» **Assignment**
Would you give back exactly the lines from the line with "Task: Click Вставить ссылку to paste a link" through the end of the entries below, both included, but none of the pictures?

(Dataset extract Opens)

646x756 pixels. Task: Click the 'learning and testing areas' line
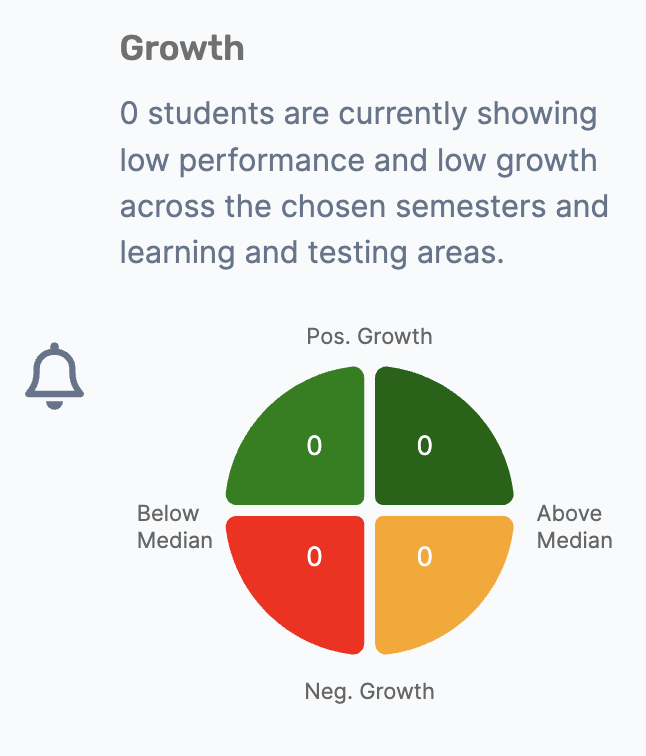312,253
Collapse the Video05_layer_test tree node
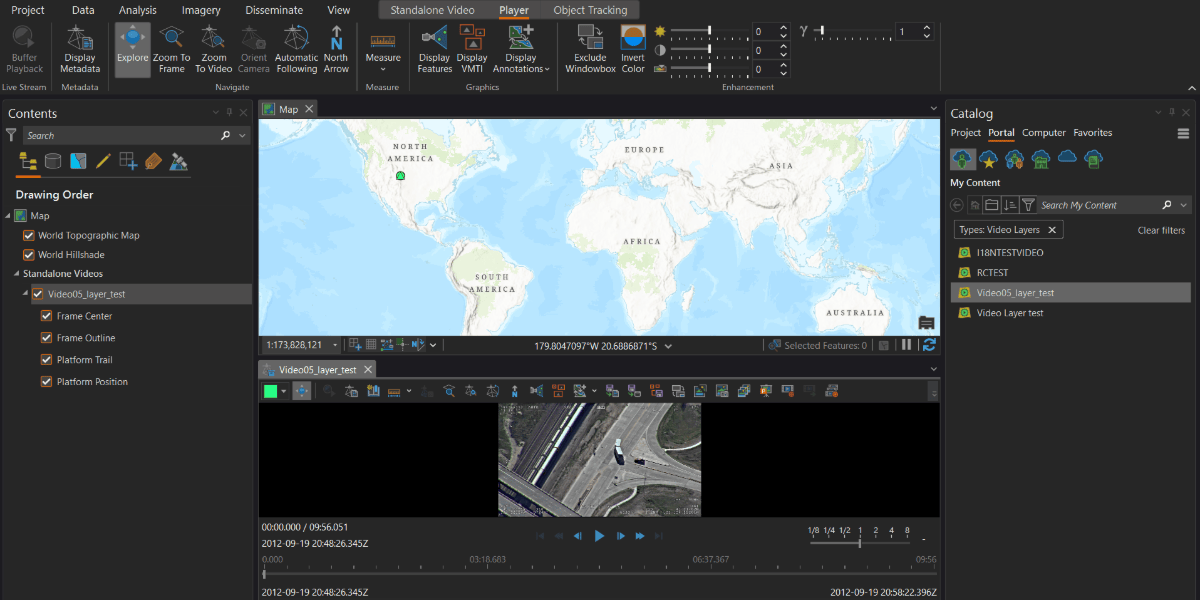The image size is (1200, 600). 24,294
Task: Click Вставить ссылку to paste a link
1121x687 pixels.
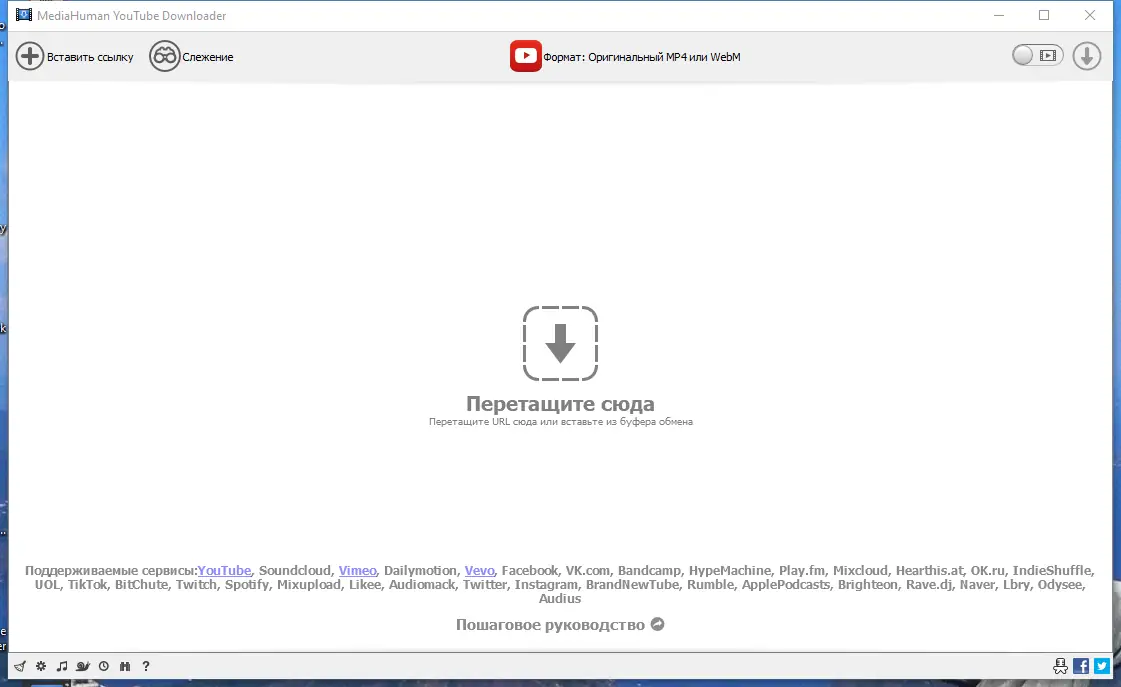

(Dataset extract Closes)

» **Your solution**
Task: Click Вставить ссылку to paste a link
1121x687 pixels.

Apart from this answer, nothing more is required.